(Entries taken from a collection)
****************************************

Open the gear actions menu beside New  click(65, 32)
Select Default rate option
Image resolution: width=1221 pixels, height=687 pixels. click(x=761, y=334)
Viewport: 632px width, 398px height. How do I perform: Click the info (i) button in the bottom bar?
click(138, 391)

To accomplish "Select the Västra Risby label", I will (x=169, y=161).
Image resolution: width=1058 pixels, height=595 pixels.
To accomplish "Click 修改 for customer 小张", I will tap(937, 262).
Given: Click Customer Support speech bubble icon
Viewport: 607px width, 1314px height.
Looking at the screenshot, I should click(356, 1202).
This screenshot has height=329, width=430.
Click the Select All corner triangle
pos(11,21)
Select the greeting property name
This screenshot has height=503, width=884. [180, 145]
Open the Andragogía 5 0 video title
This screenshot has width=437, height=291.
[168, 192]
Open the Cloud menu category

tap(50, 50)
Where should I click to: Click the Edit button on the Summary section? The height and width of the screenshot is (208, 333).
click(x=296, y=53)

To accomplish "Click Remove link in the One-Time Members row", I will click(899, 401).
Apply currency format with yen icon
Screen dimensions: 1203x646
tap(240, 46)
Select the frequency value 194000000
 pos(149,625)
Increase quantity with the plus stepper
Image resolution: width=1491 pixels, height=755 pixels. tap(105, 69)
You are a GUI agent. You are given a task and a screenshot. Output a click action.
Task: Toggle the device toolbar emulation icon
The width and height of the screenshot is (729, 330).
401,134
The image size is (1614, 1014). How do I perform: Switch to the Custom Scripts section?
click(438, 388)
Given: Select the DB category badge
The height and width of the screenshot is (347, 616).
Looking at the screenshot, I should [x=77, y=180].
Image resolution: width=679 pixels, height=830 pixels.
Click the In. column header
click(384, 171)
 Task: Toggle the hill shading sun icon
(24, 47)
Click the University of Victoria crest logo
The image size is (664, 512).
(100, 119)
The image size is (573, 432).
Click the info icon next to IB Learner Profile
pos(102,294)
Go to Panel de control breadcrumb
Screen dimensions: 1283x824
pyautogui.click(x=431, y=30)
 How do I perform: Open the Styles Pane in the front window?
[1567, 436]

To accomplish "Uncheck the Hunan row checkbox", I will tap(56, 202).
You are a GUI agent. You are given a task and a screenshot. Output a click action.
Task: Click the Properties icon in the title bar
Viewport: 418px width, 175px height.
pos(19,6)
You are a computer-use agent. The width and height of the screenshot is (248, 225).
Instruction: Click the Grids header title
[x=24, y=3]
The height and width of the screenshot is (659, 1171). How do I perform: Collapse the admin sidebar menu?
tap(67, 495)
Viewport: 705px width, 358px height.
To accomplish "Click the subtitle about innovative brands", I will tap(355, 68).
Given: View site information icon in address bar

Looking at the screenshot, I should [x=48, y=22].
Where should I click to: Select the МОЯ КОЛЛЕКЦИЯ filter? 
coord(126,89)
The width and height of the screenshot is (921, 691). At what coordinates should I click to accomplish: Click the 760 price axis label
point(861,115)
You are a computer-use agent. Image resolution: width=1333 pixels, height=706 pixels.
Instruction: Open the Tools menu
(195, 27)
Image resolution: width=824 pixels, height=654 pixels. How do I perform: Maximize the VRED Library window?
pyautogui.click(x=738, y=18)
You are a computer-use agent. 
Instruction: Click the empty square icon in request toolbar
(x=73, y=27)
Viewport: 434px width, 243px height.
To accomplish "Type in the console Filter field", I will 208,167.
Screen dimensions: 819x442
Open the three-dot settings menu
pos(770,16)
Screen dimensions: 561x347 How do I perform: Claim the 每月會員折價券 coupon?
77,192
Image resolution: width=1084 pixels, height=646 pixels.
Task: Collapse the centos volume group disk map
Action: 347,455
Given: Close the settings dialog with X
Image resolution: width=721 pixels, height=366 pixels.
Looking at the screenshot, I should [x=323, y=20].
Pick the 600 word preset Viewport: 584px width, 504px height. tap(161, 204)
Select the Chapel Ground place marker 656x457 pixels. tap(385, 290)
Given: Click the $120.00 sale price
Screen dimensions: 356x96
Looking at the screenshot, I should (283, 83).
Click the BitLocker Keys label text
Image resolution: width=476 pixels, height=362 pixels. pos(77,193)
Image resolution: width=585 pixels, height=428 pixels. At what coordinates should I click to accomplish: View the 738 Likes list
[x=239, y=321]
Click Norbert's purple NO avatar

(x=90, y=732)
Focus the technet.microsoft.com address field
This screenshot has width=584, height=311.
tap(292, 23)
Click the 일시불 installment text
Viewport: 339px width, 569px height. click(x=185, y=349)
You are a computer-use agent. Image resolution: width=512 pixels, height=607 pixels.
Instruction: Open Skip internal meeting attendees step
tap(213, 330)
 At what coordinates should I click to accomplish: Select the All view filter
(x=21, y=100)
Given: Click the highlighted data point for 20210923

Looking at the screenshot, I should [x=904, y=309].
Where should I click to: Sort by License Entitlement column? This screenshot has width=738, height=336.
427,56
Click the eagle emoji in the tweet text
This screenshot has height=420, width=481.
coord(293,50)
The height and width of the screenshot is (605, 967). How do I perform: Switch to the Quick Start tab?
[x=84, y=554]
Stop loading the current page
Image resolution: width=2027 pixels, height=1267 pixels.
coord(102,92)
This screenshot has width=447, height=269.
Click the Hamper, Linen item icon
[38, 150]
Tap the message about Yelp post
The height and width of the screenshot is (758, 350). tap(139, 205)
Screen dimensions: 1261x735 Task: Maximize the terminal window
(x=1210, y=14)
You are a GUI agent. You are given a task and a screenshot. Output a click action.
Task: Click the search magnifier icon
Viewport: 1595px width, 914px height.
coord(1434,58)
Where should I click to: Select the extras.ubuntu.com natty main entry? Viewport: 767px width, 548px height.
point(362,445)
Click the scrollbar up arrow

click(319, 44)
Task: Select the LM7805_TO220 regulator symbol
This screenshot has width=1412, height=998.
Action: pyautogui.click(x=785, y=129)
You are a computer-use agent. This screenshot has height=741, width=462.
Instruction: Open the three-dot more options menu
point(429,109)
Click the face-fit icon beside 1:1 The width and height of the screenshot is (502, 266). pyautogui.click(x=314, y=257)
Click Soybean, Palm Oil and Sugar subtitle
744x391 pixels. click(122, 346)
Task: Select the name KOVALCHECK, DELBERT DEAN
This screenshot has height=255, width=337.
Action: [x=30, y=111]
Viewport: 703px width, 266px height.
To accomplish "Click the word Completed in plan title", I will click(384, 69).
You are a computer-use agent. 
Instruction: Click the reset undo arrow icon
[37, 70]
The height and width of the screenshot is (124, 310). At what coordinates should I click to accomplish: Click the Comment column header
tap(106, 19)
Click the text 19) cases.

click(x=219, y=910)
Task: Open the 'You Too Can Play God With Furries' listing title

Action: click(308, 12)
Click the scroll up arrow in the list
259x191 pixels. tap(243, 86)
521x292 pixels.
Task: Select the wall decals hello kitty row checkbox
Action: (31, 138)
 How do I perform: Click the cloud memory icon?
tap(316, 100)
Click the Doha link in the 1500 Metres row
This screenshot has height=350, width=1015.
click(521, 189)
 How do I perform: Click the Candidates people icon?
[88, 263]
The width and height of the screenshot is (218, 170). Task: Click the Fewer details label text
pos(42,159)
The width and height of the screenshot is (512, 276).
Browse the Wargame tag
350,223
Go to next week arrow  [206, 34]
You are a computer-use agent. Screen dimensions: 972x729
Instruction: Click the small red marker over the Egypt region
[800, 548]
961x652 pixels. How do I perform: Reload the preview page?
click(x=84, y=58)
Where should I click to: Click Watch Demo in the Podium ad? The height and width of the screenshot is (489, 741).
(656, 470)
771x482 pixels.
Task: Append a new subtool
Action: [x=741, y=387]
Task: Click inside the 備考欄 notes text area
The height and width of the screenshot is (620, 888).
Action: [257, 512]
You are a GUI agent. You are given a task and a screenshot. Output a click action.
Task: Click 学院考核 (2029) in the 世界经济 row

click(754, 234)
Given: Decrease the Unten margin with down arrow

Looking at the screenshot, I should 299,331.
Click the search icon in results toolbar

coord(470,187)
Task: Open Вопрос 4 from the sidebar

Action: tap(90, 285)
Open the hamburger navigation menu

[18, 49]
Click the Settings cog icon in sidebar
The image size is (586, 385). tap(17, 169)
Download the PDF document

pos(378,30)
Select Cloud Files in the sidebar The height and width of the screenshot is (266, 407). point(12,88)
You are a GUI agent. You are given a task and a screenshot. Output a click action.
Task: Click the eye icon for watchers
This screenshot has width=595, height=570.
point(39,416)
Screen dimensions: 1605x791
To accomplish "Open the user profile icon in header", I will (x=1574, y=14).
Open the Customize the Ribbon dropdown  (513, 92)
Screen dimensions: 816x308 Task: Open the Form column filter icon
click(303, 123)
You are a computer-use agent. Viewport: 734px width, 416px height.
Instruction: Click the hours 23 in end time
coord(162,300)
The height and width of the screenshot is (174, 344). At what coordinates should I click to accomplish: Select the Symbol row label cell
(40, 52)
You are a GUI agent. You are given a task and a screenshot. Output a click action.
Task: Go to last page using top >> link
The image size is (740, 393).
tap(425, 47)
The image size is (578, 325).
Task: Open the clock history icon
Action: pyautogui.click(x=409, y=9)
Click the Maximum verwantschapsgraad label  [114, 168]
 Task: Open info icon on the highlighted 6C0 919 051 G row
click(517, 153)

****************************************

**THE TASK**
Return everything in the records above from the line containing "Download the PDF document" down to the line containing "Open the Customize", both lines included, reproducing each line verbatim.

**THE RESULT**
Download the PDF document

pos(378,30)
Select Cloud Files in the sidebar The height and width of the screenshot is (266, 407). point(12,88)
You are a GUI agent. You are given a task and a screenshot. Output a click action.
Task: Click the eye icon for watchers
This screenshot has width=595, height=570.
point(39,416)
Screen dimensions: 1605x791
To accomplish "Open the user profile icon in header", I will (x=1574, y=14).
Open the Customize the Ribbon dropdown  (513, 92)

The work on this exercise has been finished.